(Selected excerpt)
A transition period began Feb. 1 and is due to end on the last day of this year. During the transition period, EU pharmaceutical law as laid out in the “Acquis Communautaire” will continue to be applicable to U.K. operations, meaning that pharmaceutical companies can continue to carry out activities in the United Kingdom until the end of the year.
Companies have until the end of December to make the necessary changes to ensure that their authorized medicines comply with EU law and can remain on the EU market. Marketing authorization holders and applicants can still be established in the United Kingdom, and qualified persons for pharmacovigilance and pharmacovigilance system master files, as well as quality control testing sites, can still be based in the country until the end of 2020.
Updated Brexit-related guidance for companies will be published shortly.
The withdrawal agreement foresees that following its departure from the EU, the United Kindgom will no longer participate in EU institutions and their decision-making. For the EMA, this means that as of Feb. 1, no one who represents the United Kingdom, or is appointed or nominated by the country, can participate in meetings of EMA’s scientific committees, working parties or the agency’s management board.
Noted the EMA in their announcement: “The agency would like to thank all U.K. delegates and experts for their involvement in the scientific and regulatory activities of EMA since its establishment 25 years ago. Their professionalism and commitment have contributed greatly to the development and functioning of the strong and efficient system for medicines regulation that we have in the EU today.”
(End Selected excerpt)
Rewrite the Brexit text between "Companies have until" and "be published shortly.", inclusive, putting "drug safety monitoring" wherever "pharmacovigilance" appears. The data that comes after this text is separate material.
(Source data)
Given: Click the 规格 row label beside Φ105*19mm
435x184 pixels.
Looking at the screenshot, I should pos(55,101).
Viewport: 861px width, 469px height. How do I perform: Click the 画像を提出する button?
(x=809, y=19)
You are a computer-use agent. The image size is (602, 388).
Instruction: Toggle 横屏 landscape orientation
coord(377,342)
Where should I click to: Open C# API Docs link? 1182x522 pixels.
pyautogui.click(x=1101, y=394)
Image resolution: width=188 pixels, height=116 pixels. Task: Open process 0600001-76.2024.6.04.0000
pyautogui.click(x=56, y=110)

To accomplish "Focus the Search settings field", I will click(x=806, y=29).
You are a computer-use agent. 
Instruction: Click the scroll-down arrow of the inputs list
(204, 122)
(End Source data)
**Problem solution:**
Companies have until the end of December to make the necessary changes to ensure that their authorized medicines comply with EU law and can remain on the EU market. Marketing authorization holders and applicants can still be established in the United Kingdom, and qualified persons for drug safety monitoring and drug safety monitoring system master files, as well as quality control testing sites, can still be based in the country until the end of 2020.
Updated Brexit-related guidance for companies will be published shortly.